[Collected data entries]
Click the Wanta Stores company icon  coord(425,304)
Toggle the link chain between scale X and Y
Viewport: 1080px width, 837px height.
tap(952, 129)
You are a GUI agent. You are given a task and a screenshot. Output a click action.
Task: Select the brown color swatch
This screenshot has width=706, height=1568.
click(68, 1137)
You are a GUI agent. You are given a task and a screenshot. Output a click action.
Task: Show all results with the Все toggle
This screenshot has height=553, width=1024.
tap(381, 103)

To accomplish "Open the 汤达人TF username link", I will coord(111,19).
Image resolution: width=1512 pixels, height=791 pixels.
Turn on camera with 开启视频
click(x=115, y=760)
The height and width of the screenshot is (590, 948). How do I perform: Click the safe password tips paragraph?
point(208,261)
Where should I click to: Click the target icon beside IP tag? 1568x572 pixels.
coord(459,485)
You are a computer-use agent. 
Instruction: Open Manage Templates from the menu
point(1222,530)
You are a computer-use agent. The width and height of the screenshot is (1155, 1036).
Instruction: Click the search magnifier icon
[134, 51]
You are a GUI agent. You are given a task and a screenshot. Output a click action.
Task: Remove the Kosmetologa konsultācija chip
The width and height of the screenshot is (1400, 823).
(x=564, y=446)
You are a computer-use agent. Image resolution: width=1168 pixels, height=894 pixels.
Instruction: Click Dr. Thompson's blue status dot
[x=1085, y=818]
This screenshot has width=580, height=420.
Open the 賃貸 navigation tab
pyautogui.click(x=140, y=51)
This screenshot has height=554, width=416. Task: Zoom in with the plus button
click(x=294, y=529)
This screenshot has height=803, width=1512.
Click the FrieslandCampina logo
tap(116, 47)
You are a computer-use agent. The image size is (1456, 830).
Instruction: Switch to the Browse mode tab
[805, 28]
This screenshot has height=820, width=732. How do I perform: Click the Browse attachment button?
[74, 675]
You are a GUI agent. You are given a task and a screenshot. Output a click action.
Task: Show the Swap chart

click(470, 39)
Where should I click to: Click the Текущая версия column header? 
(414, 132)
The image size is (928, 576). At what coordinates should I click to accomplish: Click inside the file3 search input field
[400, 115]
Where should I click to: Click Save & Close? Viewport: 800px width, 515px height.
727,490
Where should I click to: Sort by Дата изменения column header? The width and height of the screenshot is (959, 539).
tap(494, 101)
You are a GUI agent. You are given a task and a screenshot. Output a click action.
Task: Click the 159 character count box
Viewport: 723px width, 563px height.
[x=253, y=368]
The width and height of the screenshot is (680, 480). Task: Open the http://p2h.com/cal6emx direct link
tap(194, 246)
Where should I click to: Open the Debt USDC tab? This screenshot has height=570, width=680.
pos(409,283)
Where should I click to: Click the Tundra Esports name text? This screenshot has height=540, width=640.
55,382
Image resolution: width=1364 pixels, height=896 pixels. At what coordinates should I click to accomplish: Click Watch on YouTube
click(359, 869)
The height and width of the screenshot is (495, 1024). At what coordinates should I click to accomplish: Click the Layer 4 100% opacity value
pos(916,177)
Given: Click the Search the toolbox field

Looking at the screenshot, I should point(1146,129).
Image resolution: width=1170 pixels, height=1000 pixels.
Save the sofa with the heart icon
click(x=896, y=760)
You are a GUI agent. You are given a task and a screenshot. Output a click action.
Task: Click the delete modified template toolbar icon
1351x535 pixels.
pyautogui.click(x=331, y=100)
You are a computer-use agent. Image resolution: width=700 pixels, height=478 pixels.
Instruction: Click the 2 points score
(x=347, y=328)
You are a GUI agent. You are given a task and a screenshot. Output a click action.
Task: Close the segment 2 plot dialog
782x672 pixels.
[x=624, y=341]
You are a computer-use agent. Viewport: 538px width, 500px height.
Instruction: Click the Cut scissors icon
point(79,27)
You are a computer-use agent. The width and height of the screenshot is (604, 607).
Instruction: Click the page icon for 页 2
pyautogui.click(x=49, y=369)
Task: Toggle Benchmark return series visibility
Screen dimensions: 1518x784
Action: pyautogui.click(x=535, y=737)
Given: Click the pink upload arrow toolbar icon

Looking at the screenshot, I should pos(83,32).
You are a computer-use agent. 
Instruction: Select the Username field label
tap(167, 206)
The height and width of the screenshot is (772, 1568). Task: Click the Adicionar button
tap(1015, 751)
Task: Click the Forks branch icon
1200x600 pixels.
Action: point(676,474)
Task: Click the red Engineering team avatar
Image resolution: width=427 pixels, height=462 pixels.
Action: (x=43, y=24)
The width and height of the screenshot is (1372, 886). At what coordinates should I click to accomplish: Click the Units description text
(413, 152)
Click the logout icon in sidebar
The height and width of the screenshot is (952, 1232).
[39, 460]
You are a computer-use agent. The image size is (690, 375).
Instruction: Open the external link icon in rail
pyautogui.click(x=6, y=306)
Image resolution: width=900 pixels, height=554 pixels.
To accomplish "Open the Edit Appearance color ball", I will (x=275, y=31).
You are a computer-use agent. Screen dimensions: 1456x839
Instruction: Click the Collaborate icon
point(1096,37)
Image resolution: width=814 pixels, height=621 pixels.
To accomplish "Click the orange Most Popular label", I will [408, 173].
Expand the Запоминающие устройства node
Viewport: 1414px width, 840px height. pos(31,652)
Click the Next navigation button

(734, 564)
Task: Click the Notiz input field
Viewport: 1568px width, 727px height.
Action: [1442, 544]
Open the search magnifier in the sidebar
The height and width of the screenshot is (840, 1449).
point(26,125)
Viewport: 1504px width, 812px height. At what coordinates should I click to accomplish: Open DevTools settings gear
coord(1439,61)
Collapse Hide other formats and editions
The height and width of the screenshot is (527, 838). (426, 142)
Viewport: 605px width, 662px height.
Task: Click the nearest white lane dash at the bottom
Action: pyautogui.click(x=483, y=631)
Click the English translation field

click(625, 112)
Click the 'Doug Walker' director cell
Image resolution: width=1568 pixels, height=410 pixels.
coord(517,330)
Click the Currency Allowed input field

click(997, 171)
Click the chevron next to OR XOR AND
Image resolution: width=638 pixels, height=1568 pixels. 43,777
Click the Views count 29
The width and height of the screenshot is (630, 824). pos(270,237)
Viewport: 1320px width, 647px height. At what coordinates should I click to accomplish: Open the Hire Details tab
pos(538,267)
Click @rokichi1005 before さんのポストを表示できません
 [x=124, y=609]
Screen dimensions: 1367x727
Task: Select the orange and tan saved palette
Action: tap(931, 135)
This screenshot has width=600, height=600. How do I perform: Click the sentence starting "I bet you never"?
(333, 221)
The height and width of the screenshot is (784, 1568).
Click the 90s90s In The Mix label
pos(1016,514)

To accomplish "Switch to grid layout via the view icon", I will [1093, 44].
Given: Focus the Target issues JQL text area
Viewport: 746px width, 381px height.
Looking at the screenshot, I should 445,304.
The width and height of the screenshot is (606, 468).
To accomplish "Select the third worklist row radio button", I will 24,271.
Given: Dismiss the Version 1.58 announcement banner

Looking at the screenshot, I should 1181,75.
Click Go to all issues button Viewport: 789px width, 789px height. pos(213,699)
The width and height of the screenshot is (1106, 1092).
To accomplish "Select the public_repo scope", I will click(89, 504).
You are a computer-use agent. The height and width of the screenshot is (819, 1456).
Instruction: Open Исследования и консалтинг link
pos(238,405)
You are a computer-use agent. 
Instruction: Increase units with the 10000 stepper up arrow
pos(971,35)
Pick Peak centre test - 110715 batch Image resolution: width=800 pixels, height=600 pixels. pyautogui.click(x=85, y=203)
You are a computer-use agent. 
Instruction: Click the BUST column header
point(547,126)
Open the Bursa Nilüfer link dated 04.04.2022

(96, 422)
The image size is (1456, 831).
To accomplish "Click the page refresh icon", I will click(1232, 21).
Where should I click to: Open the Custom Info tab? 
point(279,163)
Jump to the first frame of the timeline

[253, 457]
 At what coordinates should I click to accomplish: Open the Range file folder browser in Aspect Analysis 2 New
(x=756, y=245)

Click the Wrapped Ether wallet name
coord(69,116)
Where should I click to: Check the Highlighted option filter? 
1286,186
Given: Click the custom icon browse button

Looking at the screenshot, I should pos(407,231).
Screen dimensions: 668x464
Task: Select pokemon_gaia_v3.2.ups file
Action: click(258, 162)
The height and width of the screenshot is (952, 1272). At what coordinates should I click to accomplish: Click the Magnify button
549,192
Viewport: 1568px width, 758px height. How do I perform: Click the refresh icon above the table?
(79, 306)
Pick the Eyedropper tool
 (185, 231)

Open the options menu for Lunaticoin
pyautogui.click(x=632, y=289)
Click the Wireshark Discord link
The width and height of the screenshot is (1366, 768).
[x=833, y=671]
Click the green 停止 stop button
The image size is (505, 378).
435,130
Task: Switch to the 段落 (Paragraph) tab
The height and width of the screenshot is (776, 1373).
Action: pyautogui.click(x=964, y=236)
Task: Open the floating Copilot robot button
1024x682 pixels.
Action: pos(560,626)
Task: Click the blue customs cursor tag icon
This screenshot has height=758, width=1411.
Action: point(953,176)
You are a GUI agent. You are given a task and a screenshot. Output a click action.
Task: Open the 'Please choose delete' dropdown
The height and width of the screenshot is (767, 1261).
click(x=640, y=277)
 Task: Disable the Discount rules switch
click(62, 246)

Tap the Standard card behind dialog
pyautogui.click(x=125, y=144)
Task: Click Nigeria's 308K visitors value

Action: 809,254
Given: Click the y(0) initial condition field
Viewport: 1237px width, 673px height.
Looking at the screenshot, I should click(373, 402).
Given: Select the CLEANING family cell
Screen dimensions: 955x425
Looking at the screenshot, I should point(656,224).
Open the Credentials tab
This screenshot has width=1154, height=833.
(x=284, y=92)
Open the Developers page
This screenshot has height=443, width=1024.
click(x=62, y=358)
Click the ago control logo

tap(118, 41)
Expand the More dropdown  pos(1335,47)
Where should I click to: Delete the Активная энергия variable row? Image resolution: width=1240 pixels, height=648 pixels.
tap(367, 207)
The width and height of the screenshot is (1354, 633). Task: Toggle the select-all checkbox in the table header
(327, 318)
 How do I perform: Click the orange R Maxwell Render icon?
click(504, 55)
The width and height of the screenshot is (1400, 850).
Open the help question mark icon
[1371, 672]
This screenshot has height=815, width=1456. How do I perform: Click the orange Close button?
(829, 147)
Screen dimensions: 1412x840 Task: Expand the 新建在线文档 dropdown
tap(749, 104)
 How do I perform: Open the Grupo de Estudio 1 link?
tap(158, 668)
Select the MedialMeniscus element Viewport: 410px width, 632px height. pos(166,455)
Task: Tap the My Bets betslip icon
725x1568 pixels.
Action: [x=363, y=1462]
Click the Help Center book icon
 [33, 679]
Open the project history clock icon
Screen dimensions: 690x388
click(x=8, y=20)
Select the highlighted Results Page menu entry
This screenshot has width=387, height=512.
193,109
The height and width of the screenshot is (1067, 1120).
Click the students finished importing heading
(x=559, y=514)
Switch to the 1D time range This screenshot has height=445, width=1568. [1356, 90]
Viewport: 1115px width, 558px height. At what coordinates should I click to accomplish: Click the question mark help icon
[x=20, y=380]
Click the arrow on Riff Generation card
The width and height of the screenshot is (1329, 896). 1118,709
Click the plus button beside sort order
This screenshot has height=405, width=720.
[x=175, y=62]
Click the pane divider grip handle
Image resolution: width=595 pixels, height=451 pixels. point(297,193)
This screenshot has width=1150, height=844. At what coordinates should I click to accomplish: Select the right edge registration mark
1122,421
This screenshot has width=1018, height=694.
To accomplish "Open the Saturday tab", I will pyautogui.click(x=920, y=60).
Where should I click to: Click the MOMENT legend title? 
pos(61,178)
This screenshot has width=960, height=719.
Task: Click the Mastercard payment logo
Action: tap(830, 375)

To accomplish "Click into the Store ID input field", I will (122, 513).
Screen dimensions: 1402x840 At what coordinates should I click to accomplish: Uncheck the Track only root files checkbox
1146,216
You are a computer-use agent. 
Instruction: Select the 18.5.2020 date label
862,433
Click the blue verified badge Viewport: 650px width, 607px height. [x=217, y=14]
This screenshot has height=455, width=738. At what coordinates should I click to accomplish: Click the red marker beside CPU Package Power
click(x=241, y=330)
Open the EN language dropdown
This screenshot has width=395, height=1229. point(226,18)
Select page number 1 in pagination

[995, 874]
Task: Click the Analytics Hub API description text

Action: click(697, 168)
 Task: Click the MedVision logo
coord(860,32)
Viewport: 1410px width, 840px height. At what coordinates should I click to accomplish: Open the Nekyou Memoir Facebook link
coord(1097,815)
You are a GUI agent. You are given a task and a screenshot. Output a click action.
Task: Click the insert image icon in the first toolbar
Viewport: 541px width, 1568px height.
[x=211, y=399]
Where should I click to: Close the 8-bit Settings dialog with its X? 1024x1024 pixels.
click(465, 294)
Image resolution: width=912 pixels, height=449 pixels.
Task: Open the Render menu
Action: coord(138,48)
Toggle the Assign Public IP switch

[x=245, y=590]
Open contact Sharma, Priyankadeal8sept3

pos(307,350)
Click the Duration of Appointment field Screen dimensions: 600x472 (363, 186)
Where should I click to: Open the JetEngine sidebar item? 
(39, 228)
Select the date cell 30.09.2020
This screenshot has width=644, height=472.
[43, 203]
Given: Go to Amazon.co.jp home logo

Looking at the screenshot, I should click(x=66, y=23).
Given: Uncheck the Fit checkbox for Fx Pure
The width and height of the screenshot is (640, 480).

Exercise instructions — Where a line of the records has the string "color", return that line.

Finished exercise —
Task: Select the brown color swatch
To accomplish "Open the Edit Appearance color ball", I will (x=275, y=31).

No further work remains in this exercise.